=== Saved entries ===
-------------------------
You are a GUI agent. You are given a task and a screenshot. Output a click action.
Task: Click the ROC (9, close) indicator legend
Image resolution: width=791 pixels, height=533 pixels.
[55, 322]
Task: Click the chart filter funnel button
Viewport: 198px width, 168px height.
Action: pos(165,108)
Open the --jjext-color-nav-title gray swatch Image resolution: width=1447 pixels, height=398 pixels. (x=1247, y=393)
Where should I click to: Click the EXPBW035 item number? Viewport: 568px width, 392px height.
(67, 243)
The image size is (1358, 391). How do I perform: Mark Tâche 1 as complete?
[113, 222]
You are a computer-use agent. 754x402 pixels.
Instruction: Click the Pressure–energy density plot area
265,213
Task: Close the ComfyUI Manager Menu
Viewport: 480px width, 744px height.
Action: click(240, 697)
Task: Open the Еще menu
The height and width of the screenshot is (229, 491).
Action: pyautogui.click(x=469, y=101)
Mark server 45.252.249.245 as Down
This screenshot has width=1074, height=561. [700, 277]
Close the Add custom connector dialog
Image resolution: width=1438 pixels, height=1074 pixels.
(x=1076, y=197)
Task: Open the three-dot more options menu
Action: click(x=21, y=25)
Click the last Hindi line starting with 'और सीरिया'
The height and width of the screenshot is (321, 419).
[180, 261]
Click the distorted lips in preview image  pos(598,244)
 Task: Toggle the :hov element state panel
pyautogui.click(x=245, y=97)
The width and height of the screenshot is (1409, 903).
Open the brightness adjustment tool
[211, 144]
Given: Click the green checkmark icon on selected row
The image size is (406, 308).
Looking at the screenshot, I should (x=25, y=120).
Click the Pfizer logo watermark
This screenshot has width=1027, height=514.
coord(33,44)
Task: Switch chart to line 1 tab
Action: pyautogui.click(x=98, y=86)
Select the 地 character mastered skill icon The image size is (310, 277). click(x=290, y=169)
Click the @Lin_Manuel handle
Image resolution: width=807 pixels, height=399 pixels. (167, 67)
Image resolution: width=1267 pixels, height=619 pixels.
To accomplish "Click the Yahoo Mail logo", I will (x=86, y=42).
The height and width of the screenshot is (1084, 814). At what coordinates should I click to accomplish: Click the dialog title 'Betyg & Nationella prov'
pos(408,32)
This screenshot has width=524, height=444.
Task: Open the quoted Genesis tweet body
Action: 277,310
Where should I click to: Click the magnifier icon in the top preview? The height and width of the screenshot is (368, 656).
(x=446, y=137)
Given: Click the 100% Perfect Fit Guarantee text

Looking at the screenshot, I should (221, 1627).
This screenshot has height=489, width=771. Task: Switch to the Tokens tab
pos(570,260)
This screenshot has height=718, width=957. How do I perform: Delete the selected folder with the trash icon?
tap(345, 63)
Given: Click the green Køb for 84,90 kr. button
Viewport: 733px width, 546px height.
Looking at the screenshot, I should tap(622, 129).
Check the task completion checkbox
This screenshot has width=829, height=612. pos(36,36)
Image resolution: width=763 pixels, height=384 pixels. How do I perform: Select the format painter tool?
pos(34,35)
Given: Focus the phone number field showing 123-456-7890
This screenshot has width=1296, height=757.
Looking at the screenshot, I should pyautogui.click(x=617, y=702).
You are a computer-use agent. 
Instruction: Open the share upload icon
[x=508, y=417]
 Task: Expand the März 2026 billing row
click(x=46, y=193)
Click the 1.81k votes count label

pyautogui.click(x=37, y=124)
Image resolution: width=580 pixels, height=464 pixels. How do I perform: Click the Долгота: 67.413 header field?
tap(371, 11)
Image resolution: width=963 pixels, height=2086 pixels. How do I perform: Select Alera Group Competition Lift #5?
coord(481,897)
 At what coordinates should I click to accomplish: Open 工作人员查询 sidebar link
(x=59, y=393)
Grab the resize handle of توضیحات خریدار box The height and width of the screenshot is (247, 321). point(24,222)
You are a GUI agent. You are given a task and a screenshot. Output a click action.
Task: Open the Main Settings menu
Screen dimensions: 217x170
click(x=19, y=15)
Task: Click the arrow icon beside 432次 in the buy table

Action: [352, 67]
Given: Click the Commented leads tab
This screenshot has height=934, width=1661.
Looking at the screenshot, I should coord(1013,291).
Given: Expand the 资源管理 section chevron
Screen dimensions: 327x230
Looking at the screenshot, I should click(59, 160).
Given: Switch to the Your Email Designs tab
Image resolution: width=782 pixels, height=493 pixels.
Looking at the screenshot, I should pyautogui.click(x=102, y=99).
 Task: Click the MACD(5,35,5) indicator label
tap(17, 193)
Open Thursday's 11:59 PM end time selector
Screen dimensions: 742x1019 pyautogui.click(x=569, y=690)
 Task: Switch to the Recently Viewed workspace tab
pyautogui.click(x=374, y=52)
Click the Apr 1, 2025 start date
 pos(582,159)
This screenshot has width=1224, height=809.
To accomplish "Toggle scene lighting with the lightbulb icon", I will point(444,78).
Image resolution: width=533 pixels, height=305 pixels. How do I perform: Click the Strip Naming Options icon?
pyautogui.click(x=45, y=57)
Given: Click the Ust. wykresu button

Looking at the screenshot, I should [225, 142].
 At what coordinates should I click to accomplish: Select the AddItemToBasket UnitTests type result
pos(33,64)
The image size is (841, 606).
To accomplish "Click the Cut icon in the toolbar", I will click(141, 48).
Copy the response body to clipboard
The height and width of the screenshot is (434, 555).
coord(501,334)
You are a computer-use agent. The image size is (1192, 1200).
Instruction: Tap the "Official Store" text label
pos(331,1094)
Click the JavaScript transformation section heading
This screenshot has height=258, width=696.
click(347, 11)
-------------------------
=== PROBLEM ===
Only lines that hold the string "point" belong in the answer, so copy every one of them from the records.

=== ANSWER SECTION ===
Grab the resize handle of توضیحات خریدار box The height and width of the screenshot is (247, 321). point(24,222)
To accomplish "Toggle scene lighting with the lightbulb icon", I will point(444,78).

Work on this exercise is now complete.